De nouvelles permanences de députés LREM taguées à Grenoble et Sallanches

Après celle de Jean-Charles Colas-Roy, c'est au tour des permanences d'Emilie Chalas - dont les locaux ont déjà été "murés" le 14 janvier - et de Xavier Roseren d'être taguées. Les députés LREM sont particulièrement visés par ces dégradations.

Collé sur la vitrine de la permanence de la députée LREM et candidate à la mairie de Grenoble Emilie Chalas, un mur de polystyrène a été érigé dans la nuit du lundi 13 au mardi 14 janvier 2020.
Collé sur la vitrine de la permanence de la députée LREM et candidate à la mairie de Grenoble Emilie Chalas, un mur de polystyrène a été érigé dans la nuit du lundi 13 au mardi 14 janvier 2020. © Dominique Bourget
Ce vendredi 24 janvier, aux alentours de 2h du matin, une personne en train de taguer le local de campagne de la députée LREM de la 3e circonscription de l'Isère, Emilie Chalas, a été interpellée alors qu'elle prenait la fuite par la rue Brocherie, à Grenoble.
 
L'infraction a été repérée via le système de vidéosurveillance.
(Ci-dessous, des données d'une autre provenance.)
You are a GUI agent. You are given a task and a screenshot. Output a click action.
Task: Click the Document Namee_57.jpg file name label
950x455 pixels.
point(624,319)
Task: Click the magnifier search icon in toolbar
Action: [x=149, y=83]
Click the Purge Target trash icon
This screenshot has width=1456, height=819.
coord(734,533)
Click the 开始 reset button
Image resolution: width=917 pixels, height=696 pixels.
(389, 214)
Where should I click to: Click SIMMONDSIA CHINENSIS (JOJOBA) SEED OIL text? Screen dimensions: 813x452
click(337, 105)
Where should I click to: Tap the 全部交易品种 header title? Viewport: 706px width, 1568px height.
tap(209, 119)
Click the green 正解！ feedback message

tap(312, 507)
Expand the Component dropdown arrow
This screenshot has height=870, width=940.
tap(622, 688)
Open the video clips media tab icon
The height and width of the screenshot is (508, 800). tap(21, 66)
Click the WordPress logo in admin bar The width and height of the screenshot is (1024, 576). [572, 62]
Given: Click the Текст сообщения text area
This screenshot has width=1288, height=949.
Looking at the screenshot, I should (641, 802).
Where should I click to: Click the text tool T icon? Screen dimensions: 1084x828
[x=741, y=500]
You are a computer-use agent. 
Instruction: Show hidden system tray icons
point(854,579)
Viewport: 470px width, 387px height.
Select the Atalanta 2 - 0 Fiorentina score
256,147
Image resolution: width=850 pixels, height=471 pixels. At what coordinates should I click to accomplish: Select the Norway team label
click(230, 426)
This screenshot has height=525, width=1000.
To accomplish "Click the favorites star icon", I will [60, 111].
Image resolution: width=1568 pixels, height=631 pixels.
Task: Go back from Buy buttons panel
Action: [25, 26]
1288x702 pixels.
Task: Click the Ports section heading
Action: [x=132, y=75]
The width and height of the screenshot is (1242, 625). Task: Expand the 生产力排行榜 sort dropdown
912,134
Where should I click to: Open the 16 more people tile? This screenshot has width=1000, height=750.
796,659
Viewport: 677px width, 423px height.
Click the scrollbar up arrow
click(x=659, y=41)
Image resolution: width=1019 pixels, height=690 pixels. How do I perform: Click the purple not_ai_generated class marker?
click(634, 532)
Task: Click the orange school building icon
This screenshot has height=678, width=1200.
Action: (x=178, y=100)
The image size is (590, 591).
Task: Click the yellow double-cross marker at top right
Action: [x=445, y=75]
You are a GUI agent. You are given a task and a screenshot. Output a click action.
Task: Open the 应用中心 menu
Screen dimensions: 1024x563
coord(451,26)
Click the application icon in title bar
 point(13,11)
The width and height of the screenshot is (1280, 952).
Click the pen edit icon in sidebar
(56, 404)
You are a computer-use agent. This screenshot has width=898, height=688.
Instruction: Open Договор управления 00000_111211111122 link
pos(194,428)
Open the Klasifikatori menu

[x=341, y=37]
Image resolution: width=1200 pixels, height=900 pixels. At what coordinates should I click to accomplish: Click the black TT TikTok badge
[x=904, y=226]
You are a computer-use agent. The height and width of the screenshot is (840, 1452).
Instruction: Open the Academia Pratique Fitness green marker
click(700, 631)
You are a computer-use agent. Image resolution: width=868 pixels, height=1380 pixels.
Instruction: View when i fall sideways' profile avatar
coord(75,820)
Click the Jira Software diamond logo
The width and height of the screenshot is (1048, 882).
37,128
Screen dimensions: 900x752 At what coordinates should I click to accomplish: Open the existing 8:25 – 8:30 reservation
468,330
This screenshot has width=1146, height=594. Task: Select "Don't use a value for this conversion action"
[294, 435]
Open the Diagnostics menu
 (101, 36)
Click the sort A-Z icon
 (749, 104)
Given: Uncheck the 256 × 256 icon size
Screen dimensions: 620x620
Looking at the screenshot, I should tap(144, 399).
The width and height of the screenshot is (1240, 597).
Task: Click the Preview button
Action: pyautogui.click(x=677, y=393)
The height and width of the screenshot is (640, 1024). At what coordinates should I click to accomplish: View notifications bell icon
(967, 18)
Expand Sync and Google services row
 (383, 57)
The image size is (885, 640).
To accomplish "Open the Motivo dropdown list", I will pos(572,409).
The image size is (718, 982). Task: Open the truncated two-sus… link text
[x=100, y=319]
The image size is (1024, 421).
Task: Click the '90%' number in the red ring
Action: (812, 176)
L'auteur des faits avait sur lui une bombe de peinture. Les murs et la vitrine de la permanence étaient cependant déjà marqués d'un "RIFIFI EN MACRONIE[...]" lorsqu'il a été interpellé.


Des dégradations fréquentes des permanences des élus LREM

Ce n'est pas la première fois que les locaux de campagne de la députée et candidate à la mairie de Grenoble subissent des dégradations. Le 14 janvier dernier, ils avaient déjà été "murés" par des plaques de polystyrène sur lesquelles des menaces avaient été inscrites. Ses soutiens avaient également été chahutés lors d'une manifestation contre la réforme des retraites, le 7 décembre.
 
Dans la nuit de mardi à mercredi 22 janvier, la permanence du député de la 6e circonscription de Haute-Savoie sous l'étiquette LREM, Xavier Roseren, située à Sallanches, a elle aussi été taguée. Des messages hostiles à la politique du gouvernement Philippe ont là encore été inscrits à la peinture. "Non à la retraite par points", pouvait-on y lire. L'élu a déposé plainte.
 
D'autres locaux de députés LREM ont également subi des dégradations, notamment celle de Jean-Charles Colas-Roy, député LREM de la 2e circonscription de l'Isère. Des panneaux faisant référence à la Révolution de 1789 ont été collés sur la façade de son local, à Echirolles, vendredi 10 janvier, juste après qu'il a reçu une délégation de la CGT au sujet de la réforme des retraites.
 
Dans un autre registre, des inscriptions racistes ont été taguées sur la façade du local de campagne d'Amin Ben Ali, militant France Insoumise, à Tullins, en Isère, jeudi 16 janvier. Le candidat aux élections municipales a lui aussi déposé plainte.